• **Supplied entries**:
=== Begin Enclosure ===

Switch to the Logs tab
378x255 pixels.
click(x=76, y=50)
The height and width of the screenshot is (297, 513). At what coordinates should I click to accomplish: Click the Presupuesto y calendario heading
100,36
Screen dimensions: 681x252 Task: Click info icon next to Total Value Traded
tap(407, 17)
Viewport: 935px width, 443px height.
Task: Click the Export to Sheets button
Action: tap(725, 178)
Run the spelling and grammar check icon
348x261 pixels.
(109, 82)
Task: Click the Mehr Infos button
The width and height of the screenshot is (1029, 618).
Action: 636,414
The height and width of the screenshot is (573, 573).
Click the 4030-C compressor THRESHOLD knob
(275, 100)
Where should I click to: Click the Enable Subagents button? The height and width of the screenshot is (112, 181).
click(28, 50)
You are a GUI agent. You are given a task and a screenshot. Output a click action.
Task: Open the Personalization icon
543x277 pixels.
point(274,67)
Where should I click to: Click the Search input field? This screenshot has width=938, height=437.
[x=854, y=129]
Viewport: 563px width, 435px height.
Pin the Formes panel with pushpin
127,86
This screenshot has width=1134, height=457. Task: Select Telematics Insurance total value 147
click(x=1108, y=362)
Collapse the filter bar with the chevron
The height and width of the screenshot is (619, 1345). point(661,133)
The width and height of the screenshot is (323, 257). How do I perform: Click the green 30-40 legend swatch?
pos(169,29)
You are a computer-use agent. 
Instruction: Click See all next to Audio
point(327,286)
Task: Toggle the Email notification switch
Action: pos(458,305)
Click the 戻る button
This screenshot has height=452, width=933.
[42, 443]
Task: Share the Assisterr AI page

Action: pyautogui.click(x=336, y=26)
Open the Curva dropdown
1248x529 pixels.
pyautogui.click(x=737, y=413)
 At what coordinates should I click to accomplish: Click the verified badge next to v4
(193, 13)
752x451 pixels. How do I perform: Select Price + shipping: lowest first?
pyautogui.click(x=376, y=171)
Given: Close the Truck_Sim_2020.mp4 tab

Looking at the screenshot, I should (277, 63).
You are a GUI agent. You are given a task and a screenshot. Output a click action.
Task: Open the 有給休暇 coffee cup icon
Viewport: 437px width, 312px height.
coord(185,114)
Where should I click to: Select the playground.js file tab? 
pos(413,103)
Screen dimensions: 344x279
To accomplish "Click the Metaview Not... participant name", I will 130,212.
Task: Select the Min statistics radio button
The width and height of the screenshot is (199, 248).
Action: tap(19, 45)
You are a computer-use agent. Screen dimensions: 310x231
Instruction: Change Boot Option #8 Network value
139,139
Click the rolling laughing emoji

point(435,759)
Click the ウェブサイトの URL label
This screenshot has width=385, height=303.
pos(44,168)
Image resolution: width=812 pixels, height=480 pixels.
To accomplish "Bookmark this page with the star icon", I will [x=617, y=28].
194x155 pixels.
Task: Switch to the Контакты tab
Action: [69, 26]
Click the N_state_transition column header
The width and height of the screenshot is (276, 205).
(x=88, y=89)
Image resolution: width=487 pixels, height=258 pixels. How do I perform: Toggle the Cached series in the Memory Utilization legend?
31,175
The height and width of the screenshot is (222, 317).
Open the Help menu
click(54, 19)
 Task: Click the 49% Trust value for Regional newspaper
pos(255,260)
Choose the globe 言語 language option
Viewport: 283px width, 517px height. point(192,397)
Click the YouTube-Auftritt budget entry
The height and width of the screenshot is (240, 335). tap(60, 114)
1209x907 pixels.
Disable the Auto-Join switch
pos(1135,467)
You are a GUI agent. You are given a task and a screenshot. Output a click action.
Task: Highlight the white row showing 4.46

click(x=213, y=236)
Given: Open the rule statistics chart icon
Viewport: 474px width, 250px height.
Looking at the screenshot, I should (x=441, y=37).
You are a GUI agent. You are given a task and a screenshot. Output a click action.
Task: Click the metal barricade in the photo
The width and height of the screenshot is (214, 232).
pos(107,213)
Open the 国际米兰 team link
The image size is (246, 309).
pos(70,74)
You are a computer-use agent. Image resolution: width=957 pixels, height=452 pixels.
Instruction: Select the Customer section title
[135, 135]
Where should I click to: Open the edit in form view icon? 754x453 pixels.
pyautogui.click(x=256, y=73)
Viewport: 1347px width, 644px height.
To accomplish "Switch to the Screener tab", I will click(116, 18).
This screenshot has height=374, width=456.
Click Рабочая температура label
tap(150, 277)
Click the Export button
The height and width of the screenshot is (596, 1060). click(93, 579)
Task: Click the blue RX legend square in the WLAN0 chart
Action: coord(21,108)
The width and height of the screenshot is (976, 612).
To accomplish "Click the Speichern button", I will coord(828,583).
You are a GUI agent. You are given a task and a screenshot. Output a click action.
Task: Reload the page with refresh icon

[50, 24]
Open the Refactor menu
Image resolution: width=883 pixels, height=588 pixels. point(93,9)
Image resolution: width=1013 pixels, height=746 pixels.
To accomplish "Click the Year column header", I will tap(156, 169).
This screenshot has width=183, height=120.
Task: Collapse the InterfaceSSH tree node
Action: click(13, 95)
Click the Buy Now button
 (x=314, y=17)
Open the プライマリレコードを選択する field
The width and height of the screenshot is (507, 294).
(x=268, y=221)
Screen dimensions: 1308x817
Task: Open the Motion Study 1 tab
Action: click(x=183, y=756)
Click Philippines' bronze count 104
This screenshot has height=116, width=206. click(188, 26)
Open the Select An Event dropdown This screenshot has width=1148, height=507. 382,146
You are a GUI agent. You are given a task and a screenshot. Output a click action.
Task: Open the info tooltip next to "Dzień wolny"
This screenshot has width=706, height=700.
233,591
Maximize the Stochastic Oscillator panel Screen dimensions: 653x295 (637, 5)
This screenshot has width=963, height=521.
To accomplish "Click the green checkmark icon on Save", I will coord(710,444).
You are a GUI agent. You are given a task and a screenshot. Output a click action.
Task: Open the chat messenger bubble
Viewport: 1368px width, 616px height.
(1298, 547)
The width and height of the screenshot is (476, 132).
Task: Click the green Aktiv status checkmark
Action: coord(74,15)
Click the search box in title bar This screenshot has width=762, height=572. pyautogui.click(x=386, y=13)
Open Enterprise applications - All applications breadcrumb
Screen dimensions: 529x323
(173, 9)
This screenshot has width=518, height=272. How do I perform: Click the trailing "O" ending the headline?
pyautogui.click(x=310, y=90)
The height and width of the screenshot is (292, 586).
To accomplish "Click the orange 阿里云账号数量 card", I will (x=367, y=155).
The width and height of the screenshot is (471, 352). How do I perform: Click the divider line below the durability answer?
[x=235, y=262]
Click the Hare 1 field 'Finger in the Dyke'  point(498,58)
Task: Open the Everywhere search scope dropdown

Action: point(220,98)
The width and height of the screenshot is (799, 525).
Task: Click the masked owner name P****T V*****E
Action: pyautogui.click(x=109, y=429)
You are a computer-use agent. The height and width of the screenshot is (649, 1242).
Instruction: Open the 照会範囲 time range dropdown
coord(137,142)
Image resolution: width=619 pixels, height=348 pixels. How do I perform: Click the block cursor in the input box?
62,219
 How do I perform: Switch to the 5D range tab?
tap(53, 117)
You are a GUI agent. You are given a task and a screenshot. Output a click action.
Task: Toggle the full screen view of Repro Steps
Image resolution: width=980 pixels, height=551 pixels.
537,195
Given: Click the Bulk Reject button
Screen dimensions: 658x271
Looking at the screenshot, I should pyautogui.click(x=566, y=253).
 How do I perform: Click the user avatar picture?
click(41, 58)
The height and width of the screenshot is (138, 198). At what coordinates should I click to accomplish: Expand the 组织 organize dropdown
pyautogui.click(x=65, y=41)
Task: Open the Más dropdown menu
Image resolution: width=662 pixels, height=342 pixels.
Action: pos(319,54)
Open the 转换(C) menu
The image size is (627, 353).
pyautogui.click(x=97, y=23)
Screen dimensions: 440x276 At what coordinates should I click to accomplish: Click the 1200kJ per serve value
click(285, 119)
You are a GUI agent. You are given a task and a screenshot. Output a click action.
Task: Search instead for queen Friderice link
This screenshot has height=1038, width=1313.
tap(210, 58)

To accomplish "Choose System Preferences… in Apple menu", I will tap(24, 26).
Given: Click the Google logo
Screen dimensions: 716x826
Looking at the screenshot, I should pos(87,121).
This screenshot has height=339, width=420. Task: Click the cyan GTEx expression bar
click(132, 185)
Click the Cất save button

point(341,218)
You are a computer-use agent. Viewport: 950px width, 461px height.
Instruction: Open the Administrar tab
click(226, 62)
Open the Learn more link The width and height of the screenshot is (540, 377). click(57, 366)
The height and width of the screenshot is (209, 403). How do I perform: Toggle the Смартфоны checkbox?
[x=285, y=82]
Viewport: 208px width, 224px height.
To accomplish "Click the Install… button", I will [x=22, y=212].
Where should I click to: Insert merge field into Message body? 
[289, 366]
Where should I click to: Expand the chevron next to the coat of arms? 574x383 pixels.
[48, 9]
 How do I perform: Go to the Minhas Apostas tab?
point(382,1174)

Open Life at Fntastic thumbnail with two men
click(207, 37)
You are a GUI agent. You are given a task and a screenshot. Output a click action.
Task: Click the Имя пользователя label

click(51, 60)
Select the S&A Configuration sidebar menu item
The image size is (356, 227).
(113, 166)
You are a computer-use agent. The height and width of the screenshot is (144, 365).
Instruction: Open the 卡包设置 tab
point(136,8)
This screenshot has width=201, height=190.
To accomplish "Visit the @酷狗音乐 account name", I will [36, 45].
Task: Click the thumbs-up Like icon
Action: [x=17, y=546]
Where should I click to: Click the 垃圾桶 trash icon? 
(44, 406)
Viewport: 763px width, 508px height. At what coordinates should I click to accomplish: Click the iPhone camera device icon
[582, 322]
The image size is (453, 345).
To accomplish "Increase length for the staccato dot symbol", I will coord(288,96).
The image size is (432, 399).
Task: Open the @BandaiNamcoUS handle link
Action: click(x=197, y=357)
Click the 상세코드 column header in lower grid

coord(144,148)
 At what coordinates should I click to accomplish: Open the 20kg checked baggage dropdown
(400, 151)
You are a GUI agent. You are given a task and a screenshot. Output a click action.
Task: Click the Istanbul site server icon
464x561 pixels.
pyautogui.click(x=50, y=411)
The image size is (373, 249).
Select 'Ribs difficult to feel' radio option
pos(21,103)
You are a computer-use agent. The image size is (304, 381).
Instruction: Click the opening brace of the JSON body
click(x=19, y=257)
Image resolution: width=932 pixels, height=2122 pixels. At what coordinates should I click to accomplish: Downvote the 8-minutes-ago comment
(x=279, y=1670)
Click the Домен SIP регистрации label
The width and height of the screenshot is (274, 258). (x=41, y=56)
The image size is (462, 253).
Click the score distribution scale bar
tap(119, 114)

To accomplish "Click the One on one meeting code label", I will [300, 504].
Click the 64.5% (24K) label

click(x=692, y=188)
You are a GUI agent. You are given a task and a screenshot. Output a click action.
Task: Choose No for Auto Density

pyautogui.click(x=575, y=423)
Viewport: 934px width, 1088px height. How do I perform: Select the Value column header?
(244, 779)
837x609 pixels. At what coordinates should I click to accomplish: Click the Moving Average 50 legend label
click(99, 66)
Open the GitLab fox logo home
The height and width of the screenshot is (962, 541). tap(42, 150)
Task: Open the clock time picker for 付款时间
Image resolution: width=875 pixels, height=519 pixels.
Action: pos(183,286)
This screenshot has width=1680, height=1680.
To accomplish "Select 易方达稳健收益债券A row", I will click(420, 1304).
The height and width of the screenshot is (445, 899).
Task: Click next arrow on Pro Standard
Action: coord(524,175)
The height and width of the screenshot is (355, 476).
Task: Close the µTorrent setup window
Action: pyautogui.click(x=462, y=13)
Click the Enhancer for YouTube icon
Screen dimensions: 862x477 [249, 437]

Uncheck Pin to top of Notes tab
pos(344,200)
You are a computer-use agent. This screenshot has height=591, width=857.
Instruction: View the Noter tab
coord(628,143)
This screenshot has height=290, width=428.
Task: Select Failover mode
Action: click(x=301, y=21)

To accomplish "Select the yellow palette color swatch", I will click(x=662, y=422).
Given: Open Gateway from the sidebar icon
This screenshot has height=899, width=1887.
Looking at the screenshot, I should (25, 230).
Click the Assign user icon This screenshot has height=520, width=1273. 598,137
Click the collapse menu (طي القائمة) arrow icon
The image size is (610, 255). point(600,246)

=== End Enclosure ===

Report each line of the data in which "statistics" occurs.

• **Solution for this task**:
Task: Select the Min statistics radio button
Given: Open the rule statistics chart icon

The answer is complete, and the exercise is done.